TASK GOAL — Please repeat, from the entries that follow, the lines from the one containing "Where should I click to: Click the adjustment" through the one containing "Given: Close the" exactly, adding nothing.
[GIVEN ENTRIES]
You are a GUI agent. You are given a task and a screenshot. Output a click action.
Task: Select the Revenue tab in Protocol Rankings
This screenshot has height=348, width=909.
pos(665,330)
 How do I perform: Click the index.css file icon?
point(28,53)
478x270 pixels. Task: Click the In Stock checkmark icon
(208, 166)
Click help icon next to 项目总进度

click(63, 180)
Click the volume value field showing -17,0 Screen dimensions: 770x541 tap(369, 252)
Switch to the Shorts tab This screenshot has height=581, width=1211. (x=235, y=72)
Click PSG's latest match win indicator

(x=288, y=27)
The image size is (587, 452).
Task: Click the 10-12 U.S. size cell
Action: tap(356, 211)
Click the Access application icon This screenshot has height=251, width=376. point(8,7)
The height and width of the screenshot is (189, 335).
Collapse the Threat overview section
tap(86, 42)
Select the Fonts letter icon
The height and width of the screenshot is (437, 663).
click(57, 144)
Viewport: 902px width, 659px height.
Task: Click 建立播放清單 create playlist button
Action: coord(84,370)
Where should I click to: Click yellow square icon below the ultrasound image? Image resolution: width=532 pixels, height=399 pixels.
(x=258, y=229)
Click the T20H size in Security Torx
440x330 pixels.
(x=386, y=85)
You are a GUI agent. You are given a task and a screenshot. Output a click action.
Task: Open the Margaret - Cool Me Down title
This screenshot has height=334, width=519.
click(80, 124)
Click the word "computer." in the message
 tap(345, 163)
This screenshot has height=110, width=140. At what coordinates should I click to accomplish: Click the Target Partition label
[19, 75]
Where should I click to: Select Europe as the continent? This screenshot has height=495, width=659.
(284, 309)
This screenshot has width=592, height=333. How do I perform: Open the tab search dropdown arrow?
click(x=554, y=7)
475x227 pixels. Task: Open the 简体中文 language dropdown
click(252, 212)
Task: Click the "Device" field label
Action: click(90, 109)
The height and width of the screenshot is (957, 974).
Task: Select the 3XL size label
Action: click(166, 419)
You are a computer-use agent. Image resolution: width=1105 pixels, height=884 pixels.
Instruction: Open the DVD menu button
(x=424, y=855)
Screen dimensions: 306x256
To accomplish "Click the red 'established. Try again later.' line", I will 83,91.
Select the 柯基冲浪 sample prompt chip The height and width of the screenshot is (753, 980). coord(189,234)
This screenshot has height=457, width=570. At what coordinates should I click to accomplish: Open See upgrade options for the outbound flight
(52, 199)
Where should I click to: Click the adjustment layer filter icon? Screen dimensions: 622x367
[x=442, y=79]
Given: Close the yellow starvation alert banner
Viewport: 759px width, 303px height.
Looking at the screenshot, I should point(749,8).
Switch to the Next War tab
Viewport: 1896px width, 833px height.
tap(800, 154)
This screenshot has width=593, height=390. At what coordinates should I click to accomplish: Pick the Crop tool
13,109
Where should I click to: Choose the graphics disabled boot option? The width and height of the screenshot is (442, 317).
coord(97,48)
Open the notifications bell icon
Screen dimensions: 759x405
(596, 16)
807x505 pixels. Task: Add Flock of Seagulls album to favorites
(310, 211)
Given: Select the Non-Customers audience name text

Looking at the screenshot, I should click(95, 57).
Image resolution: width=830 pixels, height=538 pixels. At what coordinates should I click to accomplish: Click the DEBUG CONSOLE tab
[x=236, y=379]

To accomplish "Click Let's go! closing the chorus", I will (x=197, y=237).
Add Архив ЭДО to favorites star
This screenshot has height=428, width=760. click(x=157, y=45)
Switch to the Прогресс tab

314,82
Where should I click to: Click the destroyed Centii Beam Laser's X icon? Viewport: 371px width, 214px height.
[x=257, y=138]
[/GIVEN ENTRIES]
SOLUTION —
Where should I click to: Click the adjustment layer filter icon? Screen dimensions: 622x367
[x=442, y=79]
Given: Close the yellow starvation alert banner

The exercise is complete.